To quantify the number of pyknotic nuclei, HMC on coverslips were washed once with PBS and fixed for 20 min with freshly-prepared 3.7% formaldehyde/20% sucrose in PBS. After washing twice with PBS the HMC were stained with 5 μg/ml Hoechst 33342 (Molecular Probes, Eugene OR) and mounted in Slow Fade Light (Molecular Probes). Using a Nikon Diaphot microscope, the number of pyknotic nuclei were counted and expressed as a percentage of the total number of nuclei counted (n = >300 nuclei per condition).

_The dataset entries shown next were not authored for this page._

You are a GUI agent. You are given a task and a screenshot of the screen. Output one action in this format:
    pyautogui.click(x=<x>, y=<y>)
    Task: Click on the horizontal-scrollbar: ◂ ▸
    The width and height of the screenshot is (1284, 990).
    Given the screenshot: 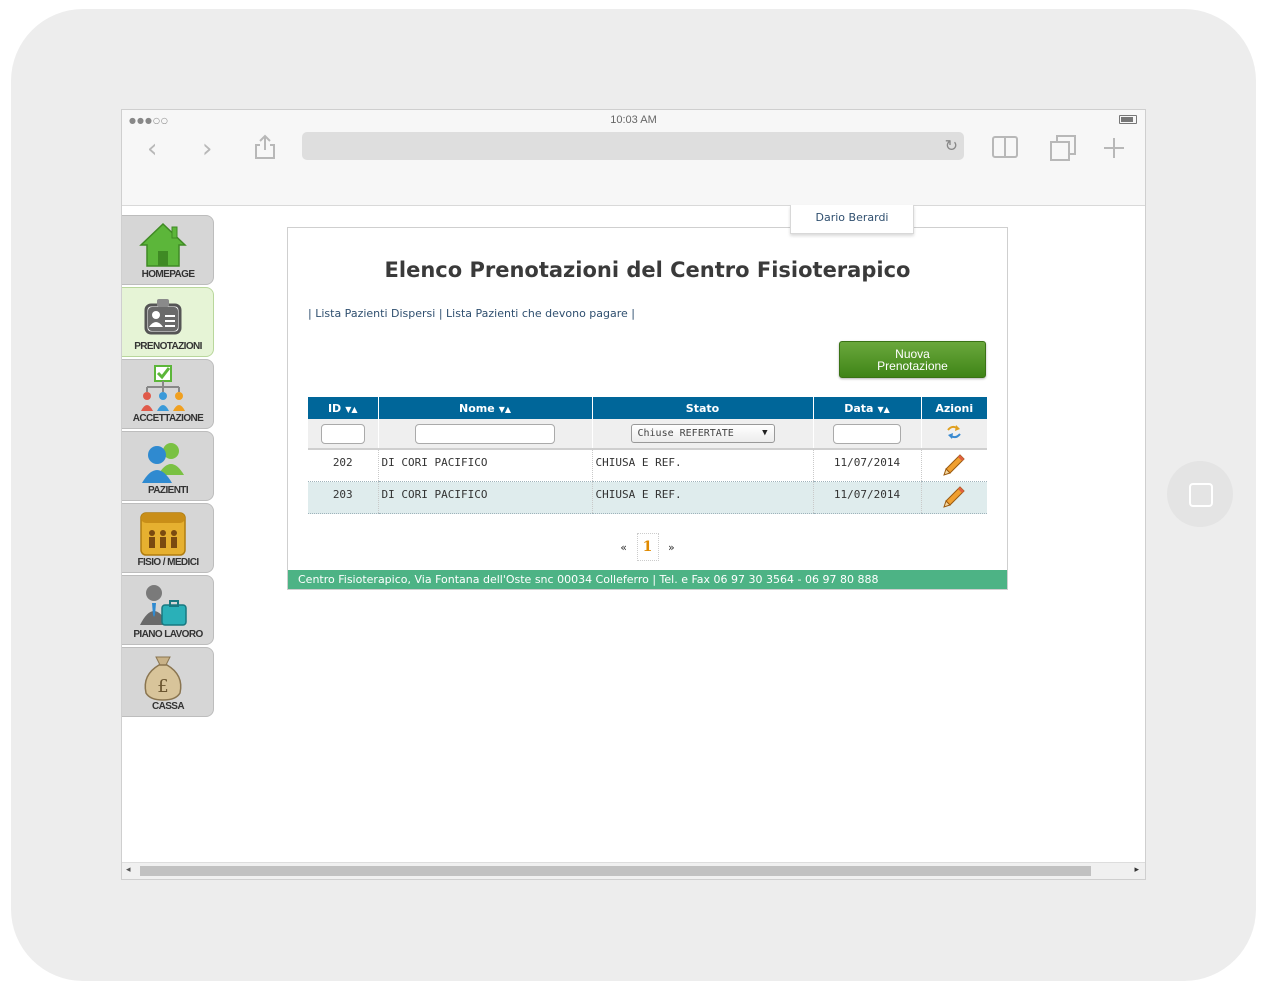 What is the action you would take?
    pyautogui.click(x=634, y=870)
    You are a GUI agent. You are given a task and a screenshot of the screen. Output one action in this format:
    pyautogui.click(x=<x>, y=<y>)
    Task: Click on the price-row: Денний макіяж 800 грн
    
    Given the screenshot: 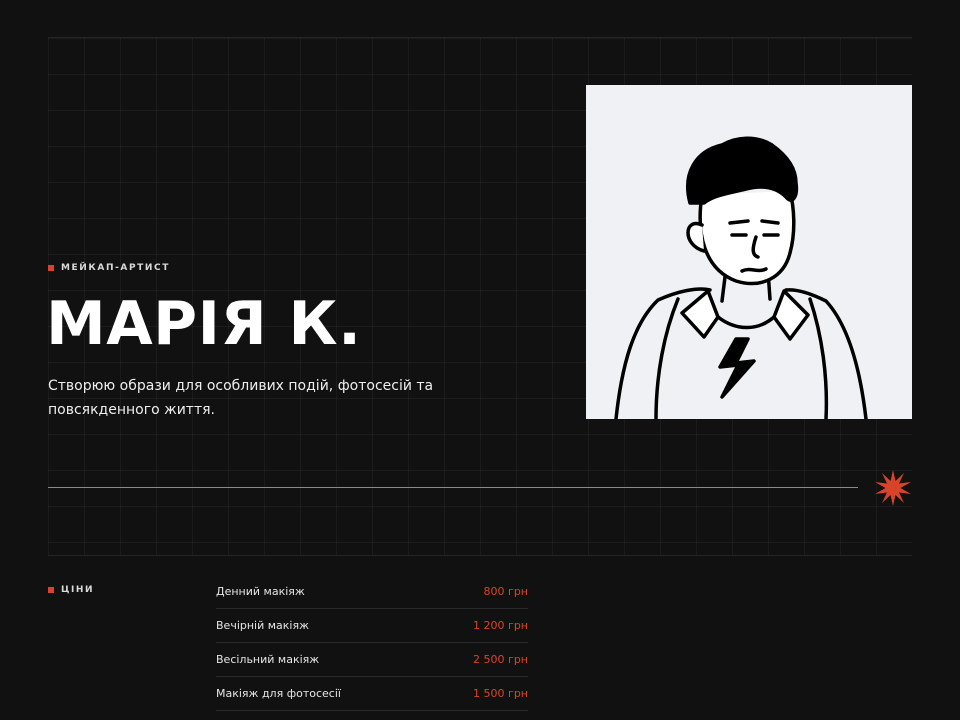 What is the action you would take?
    pyautogui.click(x=372, y=592)
    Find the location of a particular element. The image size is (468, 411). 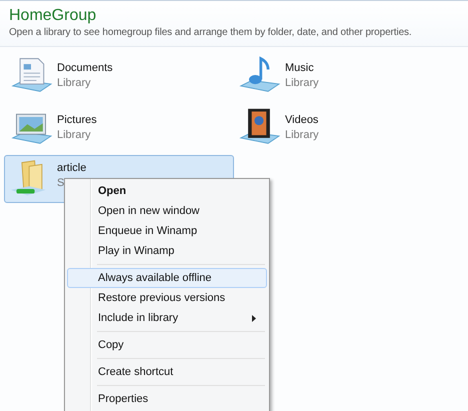

library-name: Music is located at coordinates (300, 68). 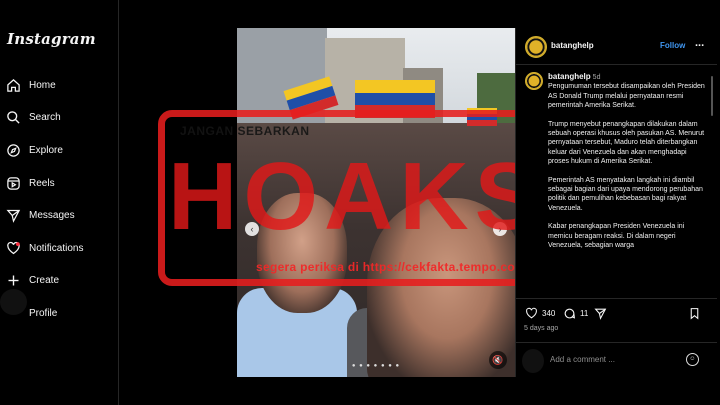 What do you see at coordinates (712, 96) in the screenshot?
I see `caption-scrollbar` at bounding box center [712, 96].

DNA fragmentation was assessed by measuring release of nucleosomal fragments into the cytosol (Cell Death Detection ELISA Plus, Roche). Briefly, HMC in 24-well plates were centrifuged in situ for 10 min at 200 × g and the supernatant gently removed. The monolayer was incubated in lysis buffer for 30 min at room temperature and centrifuged again at 200 × g. The supernatant (i.e., cytosolic fraction) was assayed immediately for nucleosomal fragments.
Enzymatic assay of caspase 9 in HMC
HMC treated with FFA were lysed (20 mM Tris, pH 7.5, 150 mM NaCl, 1.0% Triton X-100) and frozen at -40°C. Equivalent amounts of total HMC protein were added to buffer containing the LEHD caspase 9 peptide substrate linked to a cleavable luciferase substrate, aminoluciferin (Promega). The amount of light produced in a coupled reaction with luciferase was measured once every hour for 3 hours in a Berthold Luminometer. Experiments with increasing amounts of cell protein confirmed that the assay was in the linear range under the conditions described.
Measurements of cytochrome -c and endonuclease G redistribution
To analyze cytochrome-c redistribution in HMC treated with FFA, cells were fractionated into cytosol and membrane fractions using 0.05% digitonin in an isotonic sucrose buffer exactly as described by Dong and coworkers . Because cytochrome-c release occurs mostly from mitochondria, Western blot analysis of cytosol and membrane fractions is expected to reflect cytochrome-c translocation from mitochondria to the cytoplasm. In separate experiments, the same protocol was used to assess release into the cytoplasm of endonuclease G.